Corvis's eyes narrowed. “What are you talking about, Davro?”

“One of the reasons you
requested
I accompany you,” the ogre reminded him, “was so I could help you talk to my tribe, get them to accept you as the Terror of the East, returned from obscurity, to lead them all into glory. So you wouldn't have to pay for their help.”

The former warlord frowned. “Not quite how I'd have put it, but—”

“If that's the plan,” Davro continued undaunted, “they have to see you as the great warlord, Corvis Rebaine, from the very start. A lanky, grey-haired human won't impress them.”

A voice began to scream in panic in the rearmost chambers of Corvis's mind, but he couldn't quite make out what it was saying. “So?”

“So, my people guard their lands well. Carefully. The scouts and guards will probably have their eyes on us as early as tomorrow.”

Corvis suddenly understood exactly what his companion was suggesting. “Davro, you can't possibly be serious …”

The ogre was openly grinning now, his entire face stretched, his horn jutting obscenely from above his eye. “I am indeed. And you damn well better do it, too, or even I may not be able to convince them.

“Besides, what's a little heat to the Terror of the East?”

With a groan that came all the way from his toes, Corvis swung down from his saddle, made another futile attempt at scraping the sweat from his face, and began, with obvious reluctance, to open his saddlebags and unpack his black, heavy, stifling armor.

Seilloah skillfully directed her lizard to step beside the ogre as they watched Corvis, grunting and swearing, buckle on the first pieces of the bone-and-metal contraption. Davro glanced at her and smiled.

“Yes?” he asked, his tone chipper.

“Are you happy now?” she asked him, her own voice hovering somewhere among sympathy, anger, and amusement.

“Not by a long shot,” he told her seriously. “But a damn sight closer than I was ten minutes ago.” And then he settled in to watch, determined not to miss a minute of Corvis's suffering, and began—badly and out of tune—to whistle.

HIS NAME WAS URKRAN.
One of Davro's tribe, he was in fact a cousin of the long-lost warrior. Put a good sword in his hand, and he could take the head off a live snake, blindfolded. Give him a solid spear, he could put it halfway through a tree trunk at fifty paces.

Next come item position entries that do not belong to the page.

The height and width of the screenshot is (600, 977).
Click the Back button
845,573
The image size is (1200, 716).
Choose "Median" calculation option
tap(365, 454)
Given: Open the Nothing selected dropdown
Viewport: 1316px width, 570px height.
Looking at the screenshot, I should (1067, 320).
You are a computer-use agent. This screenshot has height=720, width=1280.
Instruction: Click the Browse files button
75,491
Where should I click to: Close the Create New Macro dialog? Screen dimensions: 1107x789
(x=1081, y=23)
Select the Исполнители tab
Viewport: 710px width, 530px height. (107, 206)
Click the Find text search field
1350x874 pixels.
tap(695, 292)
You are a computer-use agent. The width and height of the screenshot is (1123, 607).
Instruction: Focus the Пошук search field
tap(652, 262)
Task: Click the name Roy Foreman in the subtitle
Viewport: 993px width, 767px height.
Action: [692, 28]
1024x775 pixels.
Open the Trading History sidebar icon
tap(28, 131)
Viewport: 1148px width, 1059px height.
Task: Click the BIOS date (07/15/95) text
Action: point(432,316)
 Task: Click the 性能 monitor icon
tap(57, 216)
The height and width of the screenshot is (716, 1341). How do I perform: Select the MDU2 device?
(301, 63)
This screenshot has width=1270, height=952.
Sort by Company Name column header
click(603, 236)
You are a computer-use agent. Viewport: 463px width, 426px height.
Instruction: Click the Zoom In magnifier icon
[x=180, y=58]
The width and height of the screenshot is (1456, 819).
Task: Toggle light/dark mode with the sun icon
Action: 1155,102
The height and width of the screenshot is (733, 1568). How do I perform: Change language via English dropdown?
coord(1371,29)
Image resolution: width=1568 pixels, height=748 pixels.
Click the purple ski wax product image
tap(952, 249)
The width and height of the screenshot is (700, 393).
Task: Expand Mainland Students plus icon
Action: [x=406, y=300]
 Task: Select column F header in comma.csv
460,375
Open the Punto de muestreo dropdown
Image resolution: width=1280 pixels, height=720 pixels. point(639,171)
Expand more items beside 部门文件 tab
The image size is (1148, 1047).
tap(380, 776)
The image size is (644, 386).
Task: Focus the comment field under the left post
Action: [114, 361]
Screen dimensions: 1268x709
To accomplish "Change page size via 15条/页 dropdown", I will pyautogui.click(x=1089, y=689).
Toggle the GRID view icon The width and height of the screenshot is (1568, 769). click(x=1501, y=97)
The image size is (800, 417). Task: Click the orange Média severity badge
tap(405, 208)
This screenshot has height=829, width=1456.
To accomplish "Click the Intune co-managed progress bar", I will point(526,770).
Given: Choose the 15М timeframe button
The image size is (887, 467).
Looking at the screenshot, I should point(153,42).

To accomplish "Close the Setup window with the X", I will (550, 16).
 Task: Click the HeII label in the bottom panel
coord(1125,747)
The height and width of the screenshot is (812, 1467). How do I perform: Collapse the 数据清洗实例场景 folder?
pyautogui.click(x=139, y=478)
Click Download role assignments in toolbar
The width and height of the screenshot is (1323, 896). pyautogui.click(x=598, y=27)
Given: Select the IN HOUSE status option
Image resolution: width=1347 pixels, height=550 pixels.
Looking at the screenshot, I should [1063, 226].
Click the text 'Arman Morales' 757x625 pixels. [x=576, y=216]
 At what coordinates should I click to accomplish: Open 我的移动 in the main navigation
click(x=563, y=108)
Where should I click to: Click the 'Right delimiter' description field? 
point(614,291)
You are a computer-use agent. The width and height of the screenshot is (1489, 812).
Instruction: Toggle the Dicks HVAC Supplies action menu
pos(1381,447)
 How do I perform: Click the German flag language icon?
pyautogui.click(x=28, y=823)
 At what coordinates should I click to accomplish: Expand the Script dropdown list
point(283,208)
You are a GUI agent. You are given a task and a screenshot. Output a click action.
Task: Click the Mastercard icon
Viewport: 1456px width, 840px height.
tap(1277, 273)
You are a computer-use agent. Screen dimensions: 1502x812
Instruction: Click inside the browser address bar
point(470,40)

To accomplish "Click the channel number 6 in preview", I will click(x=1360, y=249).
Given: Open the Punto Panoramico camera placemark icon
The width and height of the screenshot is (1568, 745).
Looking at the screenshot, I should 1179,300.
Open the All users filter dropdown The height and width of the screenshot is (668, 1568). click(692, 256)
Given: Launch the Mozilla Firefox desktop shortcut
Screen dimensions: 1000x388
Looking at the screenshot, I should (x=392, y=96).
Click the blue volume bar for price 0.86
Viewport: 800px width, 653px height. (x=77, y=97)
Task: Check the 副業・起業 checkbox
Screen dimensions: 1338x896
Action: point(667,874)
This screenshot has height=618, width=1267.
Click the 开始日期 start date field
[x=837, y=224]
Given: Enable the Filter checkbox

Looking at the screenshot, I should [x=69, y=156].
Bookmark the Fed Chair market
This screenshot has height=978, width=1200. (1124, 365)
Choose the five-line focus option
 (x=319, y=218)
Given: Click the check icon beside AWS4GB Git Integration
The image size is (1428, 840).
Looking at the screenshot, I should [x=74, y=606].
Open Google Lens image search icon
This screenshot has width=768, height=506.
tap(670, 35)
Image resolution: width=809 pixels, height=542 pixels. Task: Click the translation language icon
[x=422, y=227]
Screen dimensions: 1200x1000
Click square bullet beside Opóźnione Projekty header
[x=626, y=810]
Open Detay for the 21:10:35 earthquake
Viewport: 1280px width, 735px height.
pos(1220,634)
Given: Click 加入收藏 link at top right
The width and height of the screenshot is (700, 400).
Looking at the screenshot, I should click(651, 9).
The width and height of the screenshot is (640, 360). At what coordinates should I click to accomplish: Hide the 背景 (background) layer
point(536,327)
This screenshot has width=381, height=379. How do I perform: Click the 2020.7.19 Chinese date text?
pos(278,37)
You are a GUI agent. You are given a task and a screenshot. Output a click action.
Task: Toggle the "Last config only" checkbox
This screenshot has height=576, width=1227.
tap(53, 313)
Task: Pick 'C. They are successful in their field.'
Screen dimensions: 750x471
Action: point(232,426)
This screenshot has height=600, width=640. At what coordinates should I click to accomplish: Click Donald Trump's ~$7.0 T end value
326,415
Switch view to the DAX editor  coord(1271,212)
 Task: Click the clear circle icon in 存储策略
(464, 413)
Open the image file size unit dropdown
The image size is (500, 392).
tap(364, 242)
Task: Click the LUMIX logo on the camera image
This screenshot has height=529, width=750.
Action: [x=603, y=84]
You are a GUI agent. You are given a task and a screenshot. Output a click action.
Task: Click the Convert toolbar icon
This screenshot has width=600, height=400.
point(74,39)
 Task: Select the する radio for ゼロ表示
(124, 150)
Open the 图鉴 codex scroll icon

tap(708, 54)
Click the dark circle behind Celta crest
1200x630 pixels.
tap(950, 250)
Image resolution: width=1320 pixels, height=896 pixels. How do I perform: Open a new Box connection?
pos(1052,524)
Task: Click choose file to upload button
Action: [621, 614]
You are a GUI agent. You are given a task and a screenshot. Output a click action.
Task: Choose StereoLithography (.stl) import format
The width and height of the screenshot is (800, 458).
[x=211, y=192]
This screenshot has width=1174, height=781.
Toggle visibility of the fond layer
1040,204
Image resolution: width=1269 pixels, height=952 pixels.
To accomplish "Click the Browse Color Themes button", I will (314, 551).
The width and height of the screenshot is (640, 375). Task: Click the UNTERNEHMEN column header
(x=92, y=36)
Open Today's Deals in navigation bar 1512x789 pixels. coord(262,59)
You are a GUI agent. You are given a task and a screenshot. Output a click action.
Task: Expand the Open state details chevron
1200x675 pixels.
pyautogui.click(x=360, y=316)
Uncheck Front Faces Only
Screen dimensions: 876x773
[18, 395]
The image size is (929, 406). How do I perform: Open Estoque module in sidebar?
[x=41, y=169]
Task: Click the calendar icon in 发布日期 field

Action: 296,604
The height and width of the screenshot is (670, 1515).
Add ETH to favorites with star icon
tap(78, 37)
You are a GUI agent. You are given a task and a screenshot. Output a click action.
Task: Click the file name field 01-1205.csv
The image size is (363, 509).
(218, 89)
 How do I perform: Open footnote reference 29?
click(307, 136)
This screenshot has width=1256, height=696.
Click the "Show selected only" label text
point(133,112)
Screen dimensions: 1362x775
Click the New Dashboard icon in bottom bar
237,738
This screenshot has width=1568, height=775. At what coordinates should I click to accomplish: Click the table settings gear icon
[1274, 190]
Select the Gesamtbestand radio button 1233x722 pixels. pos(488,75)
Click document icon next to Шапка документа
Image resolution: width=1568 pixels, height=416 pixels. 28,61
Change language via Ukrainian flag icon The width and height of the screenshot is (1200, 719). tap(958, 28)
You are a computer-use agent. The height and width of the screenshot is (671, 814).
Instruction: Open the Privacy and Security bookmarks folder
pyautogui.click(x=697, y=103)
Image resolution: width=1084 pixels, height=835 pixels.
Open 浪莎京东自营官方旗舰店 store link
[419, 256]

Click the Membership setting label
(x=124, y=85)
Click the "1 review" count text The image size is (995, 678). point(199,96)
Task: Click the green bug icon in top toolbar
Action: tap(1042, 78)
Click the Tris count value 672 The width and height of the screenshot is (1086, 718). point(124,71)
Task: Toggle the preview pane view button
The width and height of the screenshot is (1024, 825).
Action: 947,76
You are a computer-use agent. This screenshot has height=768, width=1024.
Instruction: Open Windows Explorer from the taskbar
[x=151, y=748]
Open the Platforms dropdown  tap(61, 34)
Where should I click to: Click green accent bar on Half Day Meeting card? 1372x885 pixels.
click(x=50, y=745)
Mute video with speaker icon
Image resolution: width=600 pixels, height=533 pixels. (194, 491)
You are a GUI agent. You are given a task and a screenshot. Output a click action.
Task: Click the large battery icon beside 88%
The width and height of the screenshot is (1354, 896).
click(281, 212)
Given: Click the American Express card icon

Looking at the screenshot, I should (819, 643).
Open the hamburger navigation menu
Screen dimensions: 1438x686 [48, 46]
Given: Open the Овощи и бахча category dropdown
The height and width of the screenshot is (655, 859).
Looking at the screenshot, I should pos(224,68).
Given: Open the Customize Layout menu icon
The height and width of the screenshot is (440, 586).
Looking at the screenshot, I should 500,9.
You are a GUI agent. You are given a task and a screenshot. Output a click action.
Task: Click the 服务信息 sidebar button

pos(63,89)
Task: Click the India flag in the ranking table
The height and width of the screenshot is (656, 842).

Today Urkran stood watch, eye constantly alert, scouring the edges of the tribe's territory. In all living memory, no enemy had ever caught the ogres by surprise, and this, with an unknown army conquering anything and everything it came across, was not the time for that traditional diligence to lapse.

From his post by a gnarled cypress on a small knoll jutting from the marsh, Urkran spotted a trio of figures moving sluggishly but steadily along the waterline. It was difficult to make out any details at this range—the swamp frequently belched up a film of sticky mist—but he determined that two were mounted, while the third, much larger, walked beside them.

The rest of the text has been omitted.